*** Opening of EXTRACTED MATERIAL ***

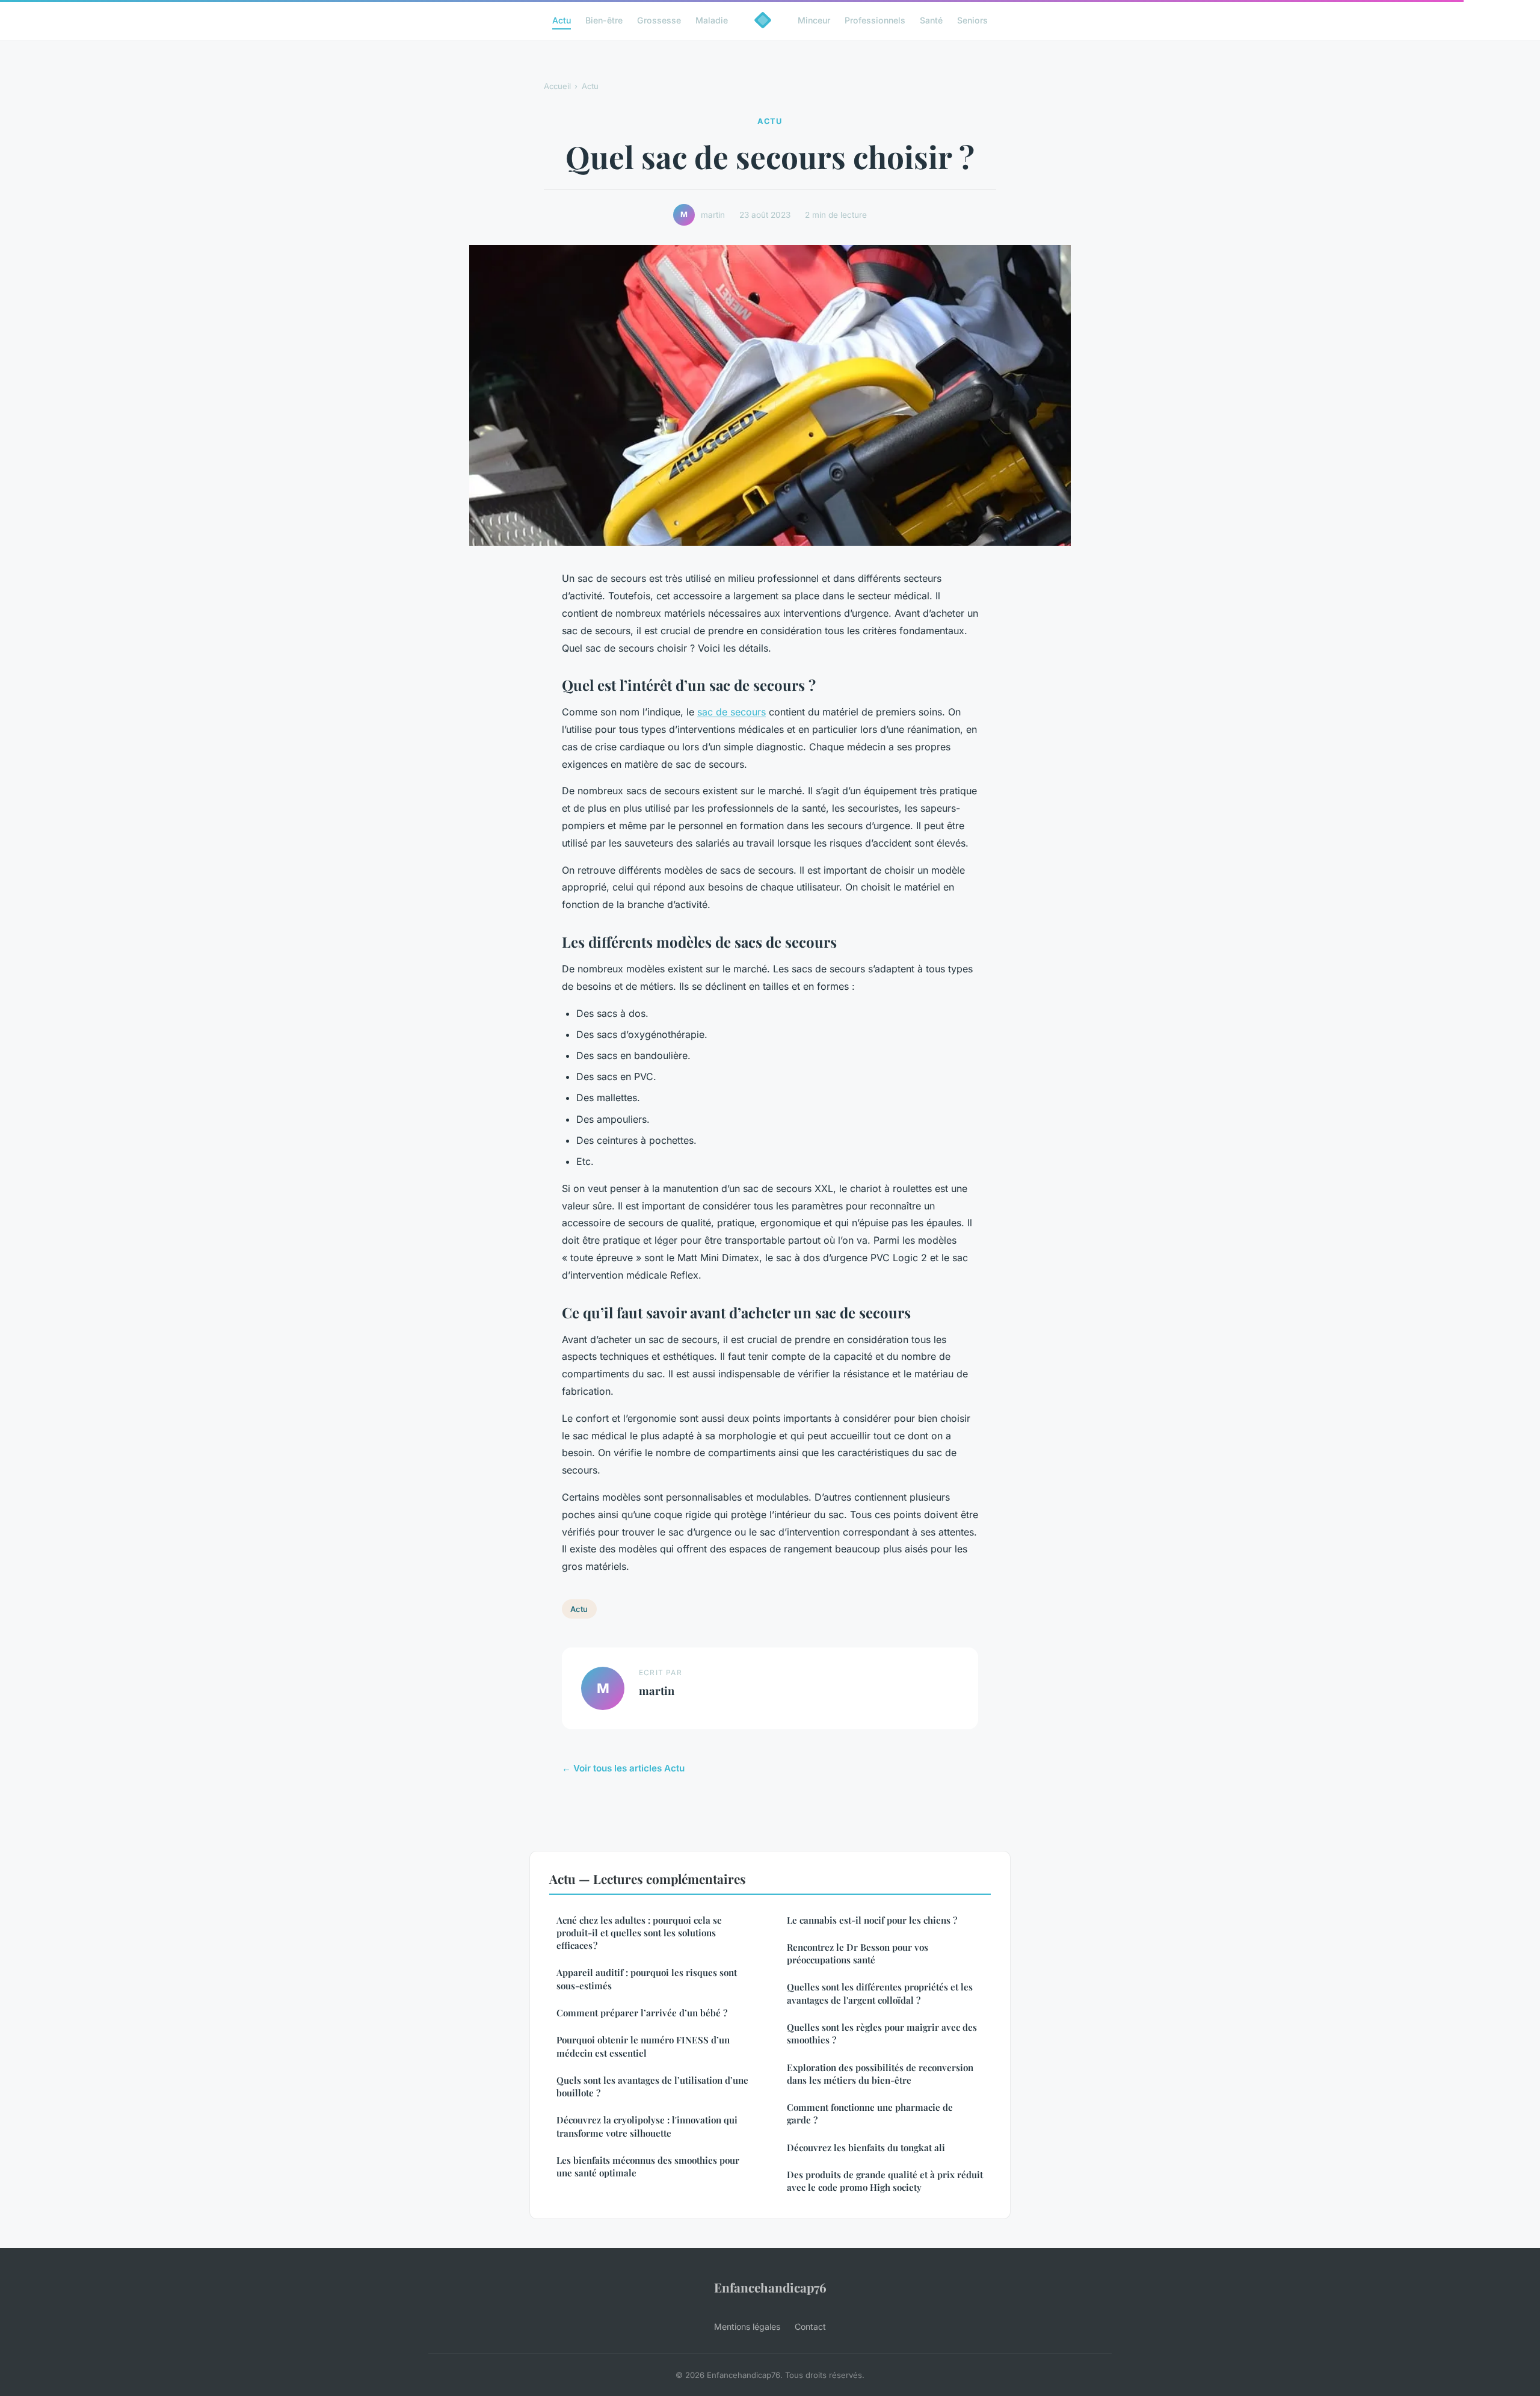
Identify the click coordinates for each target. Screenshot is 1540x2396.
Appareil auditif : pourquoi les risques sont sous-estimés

*** Close of EXTRACTED MATERIAL ***
*** Opening of EXTRACTED MATERIAL ***

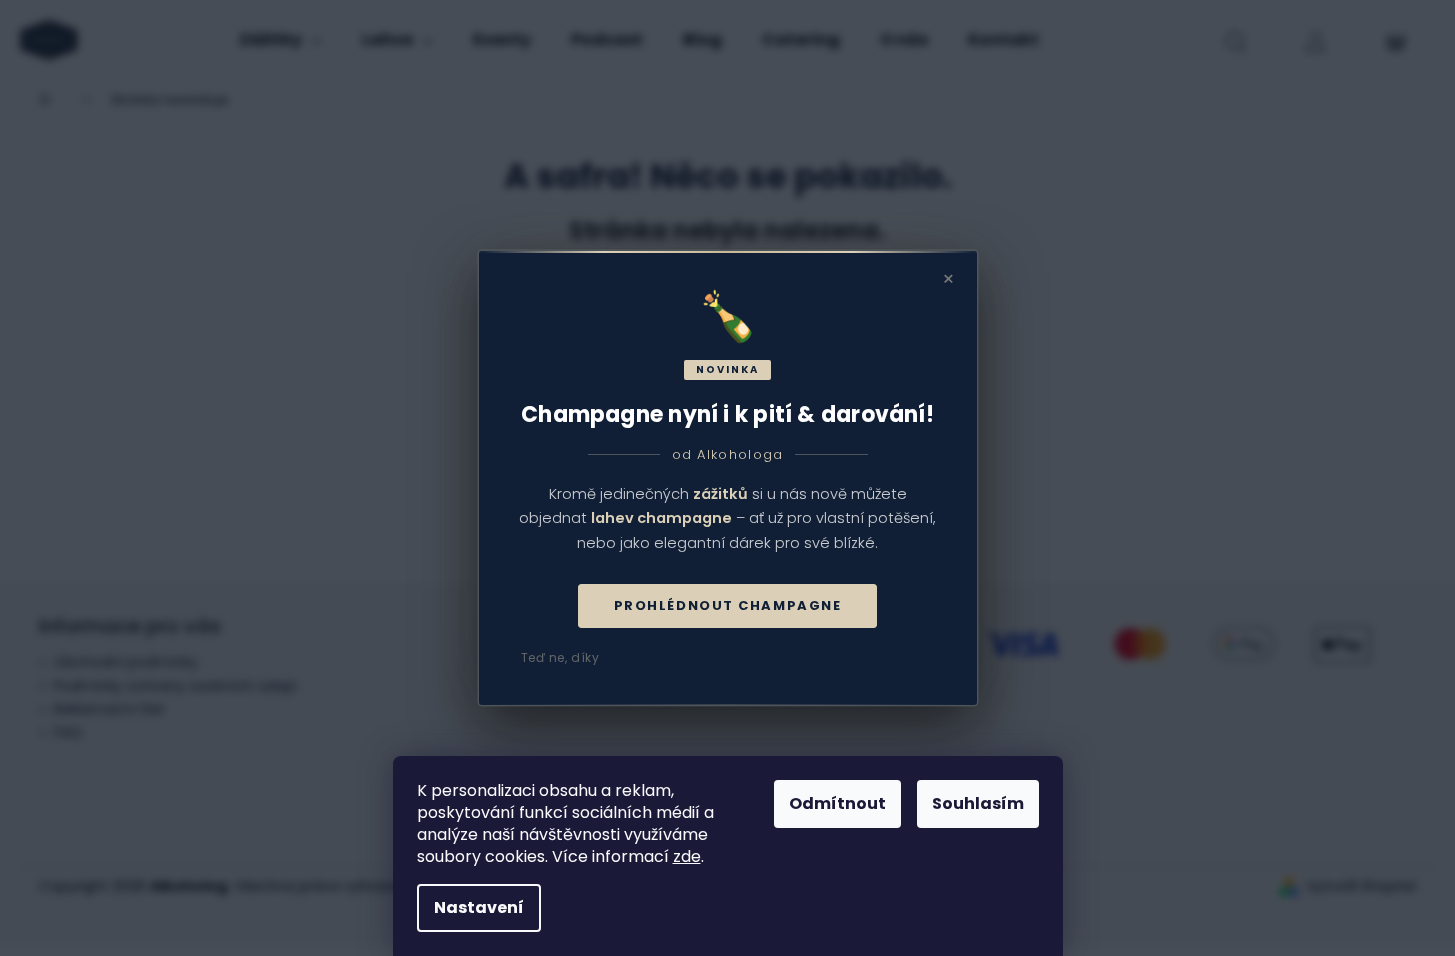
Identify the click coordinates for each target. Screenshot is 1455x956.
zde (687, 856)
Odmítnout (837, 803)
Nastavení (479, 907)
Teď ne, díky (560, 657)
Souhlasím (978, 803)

*** Close of EXTRACTED MATERIAL ***
*** Opening of EXTRACTED MATERIAL ***

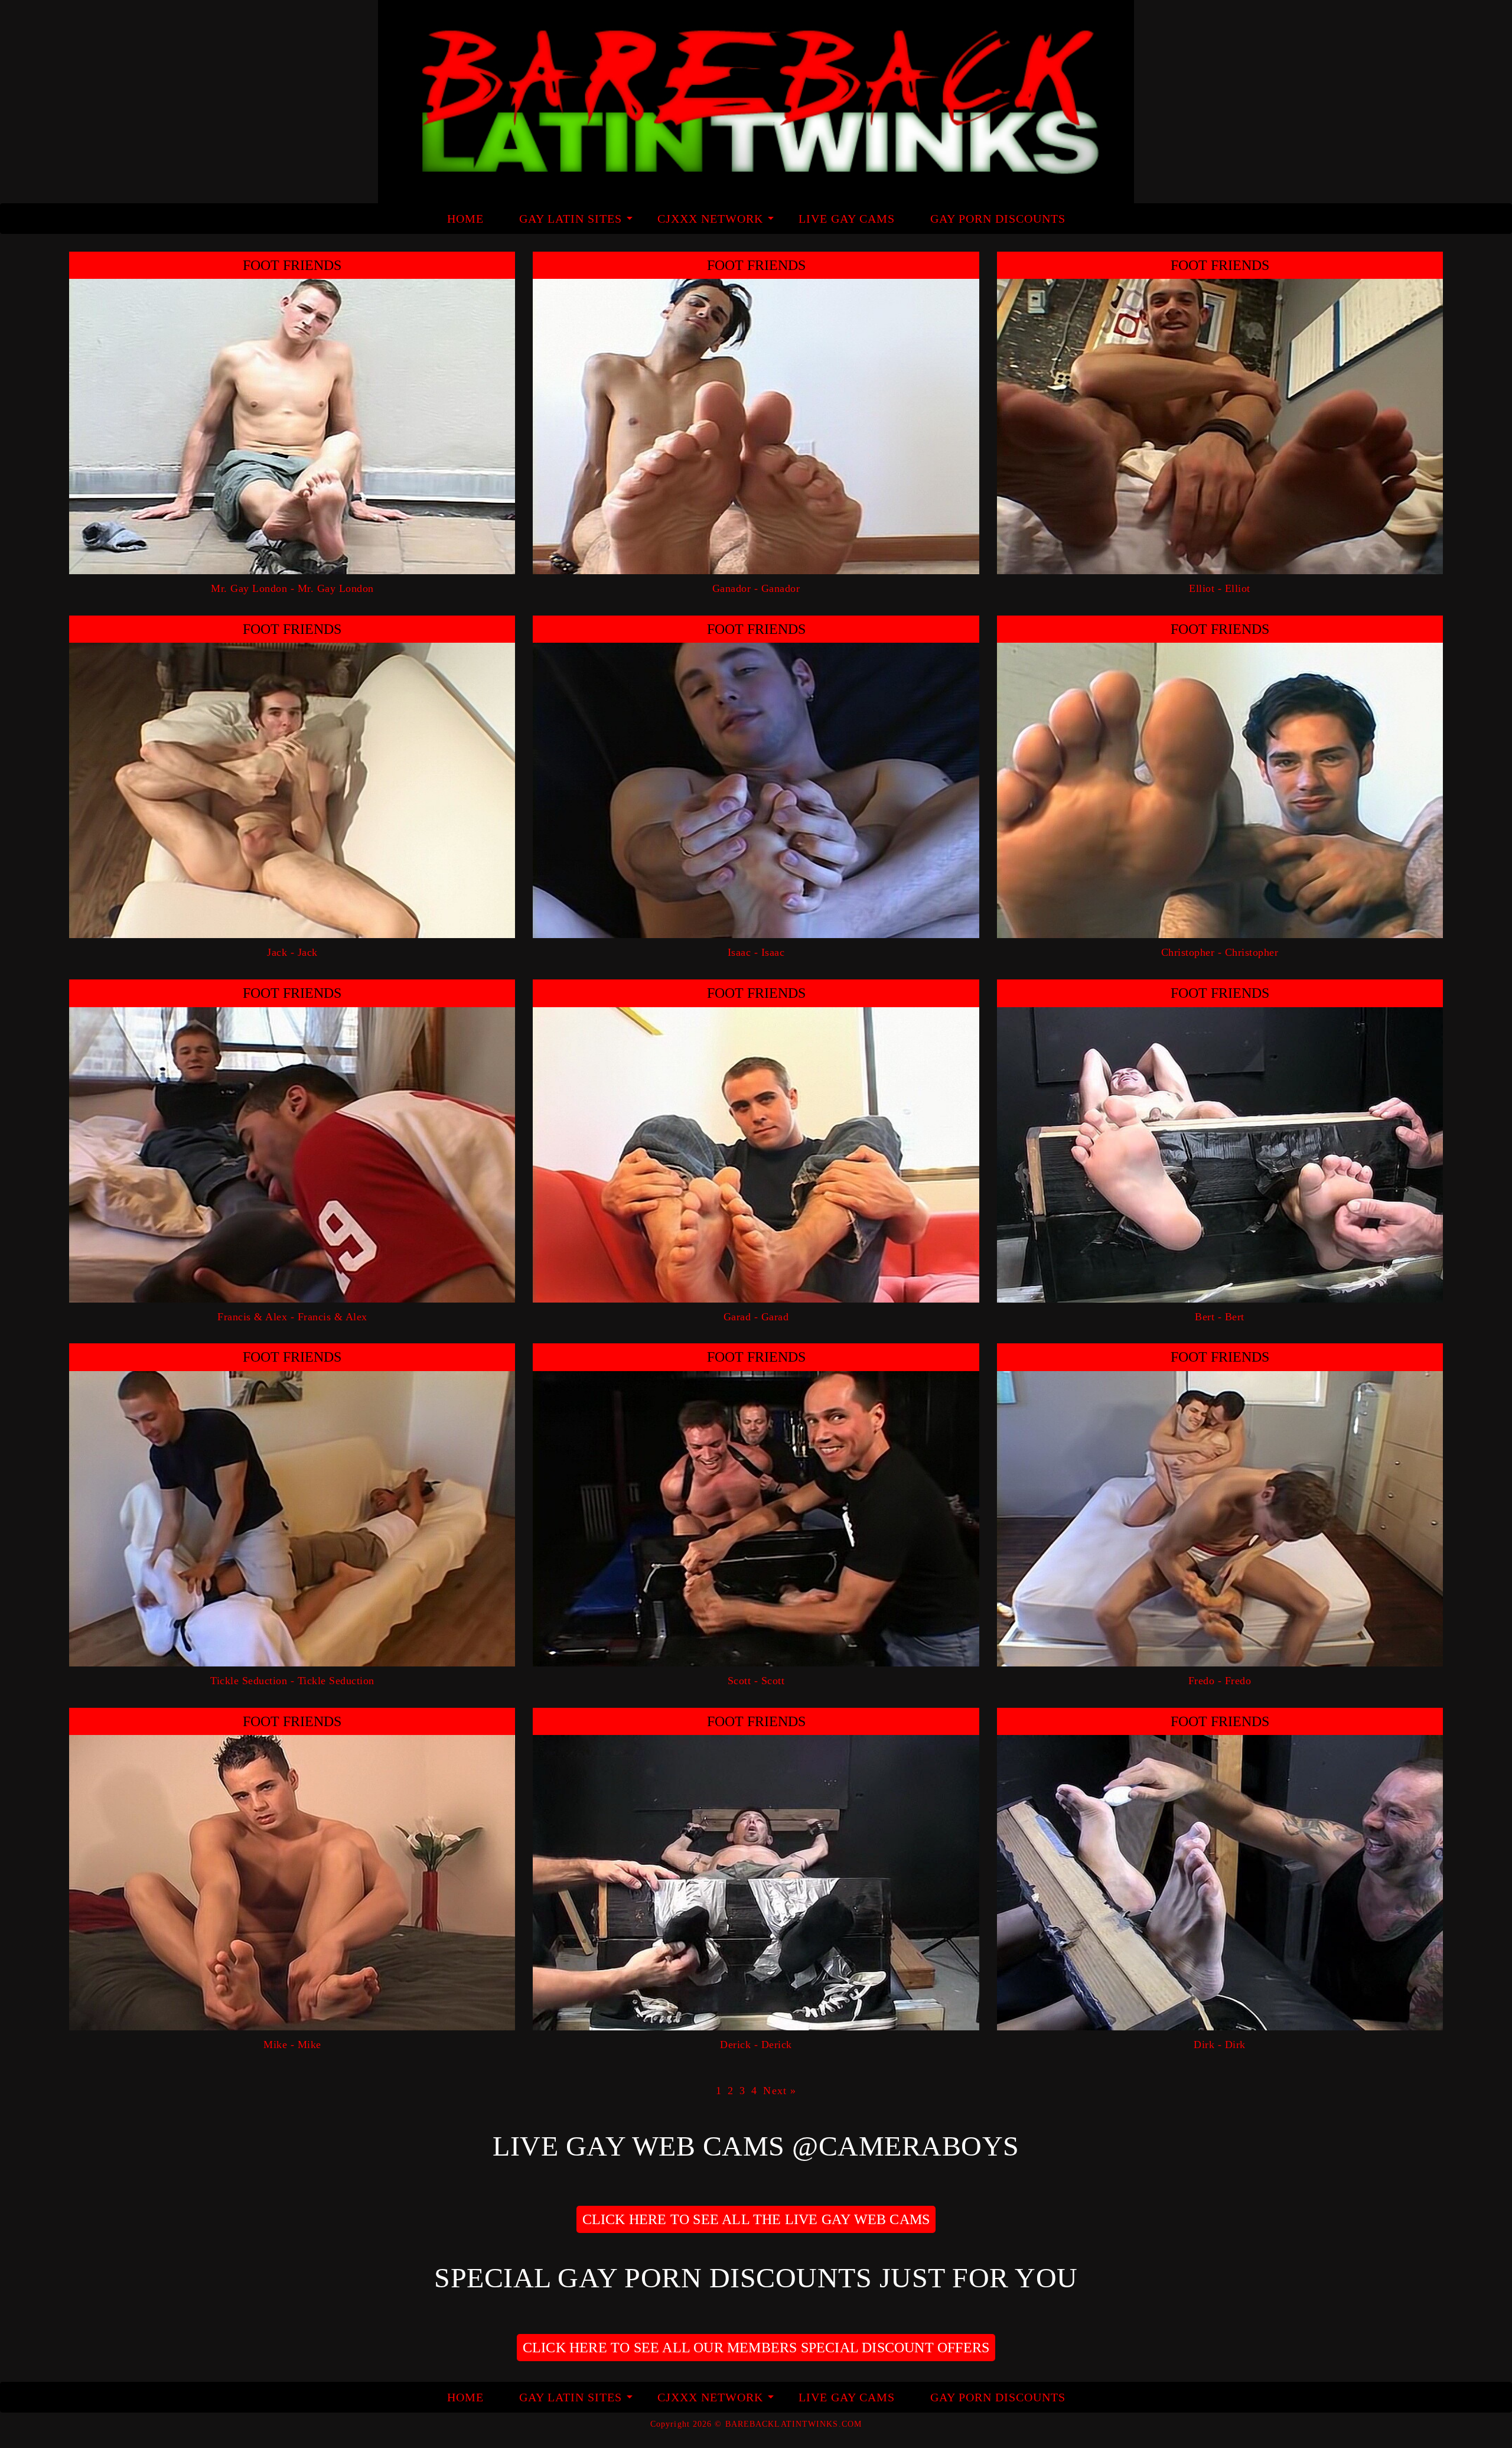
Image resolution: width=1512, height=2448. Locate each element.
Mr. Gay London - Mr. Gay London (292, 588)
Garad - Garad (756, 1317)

*** Close of EXTRACTED MATERIAL ***

AIM OF THE EXERCISE>
In the listing above, find the line with "Image resolution: width=1512, height=2448." and the line with "Garad - Garad (756, 1317)", then print exactly those lines and every line between them.

TASK RESPONSE>
Image resolution: width=1512, height=2448. Locate each element.
Mr. Gay London - Mr. Gay London (292, 588)
Garad - Garad (756, 1317)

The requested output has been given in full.